Characterization of a putative endoxylanase in the migratory plant-parasitic nematode Radopholus similis

Plant-parasitic nematodes have developed an arsenal of enzymes to degrade the rigid plant cell wall. In this article, we report the presence of a putative endoxylanase in the migratory endoparasitic nematode Radopholus similis. This enzyme is thought to facilitate the migration of the nematode, as it breaks down xylan, the major component of hemicellulose. The corresponding gene (Rs-xyl1) was cloned and the sequence revealed three small introns. Interestingly, the position of all three introns was conserved in a putative endoxylanase from Meloidogyne hapla, and the position of one intron was conserved in two endoxylanases from Meloidogyne incognita, which suggests a common ancestral gene.
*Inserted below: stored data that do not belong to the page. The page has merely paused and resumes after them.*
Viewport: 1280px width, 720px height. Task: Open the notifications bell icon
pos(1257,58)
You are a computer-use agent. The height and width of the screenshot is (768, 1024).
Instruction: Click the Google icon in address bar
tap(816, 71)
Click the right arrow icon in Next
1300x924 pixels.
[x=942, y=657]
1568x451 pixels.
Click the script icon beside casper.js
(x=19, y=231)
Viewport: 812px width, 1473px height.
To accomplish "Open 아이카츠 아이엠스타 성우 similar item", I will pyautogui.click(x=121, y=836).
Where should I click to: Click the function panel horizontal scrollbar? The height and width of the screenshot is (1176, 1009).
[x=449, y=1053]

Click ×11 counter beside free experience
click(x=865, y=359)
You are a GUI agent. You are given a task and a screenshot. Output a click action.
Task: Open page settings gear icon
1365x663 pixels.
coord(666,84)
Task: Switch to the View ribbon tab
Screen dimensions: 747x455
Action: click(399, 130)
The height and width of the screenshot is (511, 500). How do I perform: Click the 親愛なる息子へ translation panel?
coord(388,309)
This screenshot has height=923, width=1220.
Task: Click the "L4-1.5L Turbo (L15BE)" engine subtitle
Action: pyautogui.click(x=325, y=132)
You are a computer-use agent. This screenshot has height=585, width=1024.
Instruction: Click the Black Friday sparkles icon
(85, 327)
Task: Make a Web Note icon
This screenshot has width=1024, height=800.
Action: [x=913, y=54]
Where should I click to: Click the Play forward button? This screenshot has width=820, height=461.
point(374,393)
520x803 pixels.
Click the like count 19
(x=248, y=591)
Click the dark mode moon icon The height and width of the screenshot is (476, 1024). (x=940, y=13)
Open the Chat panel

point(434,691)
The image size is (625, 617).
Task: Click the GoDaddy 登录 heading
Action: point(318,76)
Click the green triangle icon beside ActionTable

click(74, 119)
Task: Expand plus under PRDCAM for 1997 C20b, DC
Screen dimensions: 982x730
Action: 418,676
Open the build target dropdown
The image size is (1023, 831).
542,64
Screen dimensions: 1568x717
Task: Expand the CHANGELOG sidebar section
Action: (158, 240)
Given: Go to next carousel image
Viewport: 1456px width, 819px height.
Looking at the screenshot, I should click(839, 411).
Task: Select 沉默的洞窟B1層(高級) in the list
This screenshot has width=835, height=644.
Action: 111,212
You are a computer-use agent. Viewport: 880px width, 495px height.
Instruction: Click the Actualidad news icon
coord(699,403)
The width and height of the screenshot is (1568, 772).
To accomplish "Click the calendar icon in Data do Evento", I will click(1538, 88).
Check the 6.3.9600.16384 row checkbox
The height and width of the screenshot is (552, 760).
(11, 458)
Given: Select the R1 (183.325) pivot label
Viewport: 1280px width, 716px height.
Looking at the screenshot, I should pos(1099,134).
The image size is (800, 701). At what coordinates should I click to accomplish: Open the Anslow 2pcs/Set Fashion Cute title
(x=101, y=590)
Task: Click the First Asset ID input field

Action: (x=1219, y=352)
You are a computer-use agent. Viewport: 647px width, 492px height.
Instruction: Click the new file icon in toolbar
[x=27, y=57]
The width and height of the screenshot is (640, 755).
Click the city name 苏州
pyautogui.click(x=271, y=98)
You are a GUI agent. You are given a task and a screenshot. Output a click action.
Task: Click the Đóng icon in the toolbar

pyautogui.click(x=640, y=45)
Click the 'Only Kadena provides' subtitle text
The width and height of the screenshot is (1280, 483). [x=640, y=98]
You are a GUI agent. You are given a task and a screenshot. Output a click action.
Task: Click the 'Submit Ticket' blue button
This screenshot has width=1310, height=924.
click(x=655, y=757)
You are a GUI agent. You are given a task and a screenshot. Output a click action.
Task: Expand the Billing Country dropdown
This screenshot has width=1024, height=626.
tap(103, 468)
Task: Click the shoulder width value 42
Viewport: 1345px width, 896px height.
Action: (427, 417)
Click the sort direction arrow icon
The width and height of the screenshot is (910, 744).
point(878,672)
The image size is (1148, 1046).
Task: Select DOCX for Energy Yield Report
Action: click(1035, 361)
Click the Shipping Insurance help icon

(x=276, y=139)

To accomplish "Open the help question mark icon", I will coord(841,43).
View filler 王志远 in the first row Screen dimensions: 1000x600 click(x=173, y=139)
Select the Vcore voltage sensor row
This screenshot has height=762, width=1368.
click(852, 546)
The spatial and temporal expression of the Rs-xyl1 gene was examined by in situ hybridization and semi-quantitative reverse transcriptase-polymerase chain reaction. The putative protein consists of a signal peptide, a catalytic domain and a carbohydrate-binding module (CBM). The catalytic domain showed similarity to both glycosyl hydrolase family 5 (GHF5) and GHF30 enzymes. Using Hidden Markov Model profiles and phylogenetic analysis, we were able to show that Rs-XYL1 and its closest homologues are not members of GHF5, as suggested previously, but rather form a subclass within GHF30. Silencing the putative endoxylanase by double-stranded RNA targeting of the CBM region resulted in an average decrease in infection of 60%, indicating that the gene is important for the nematode to complete its life cycle.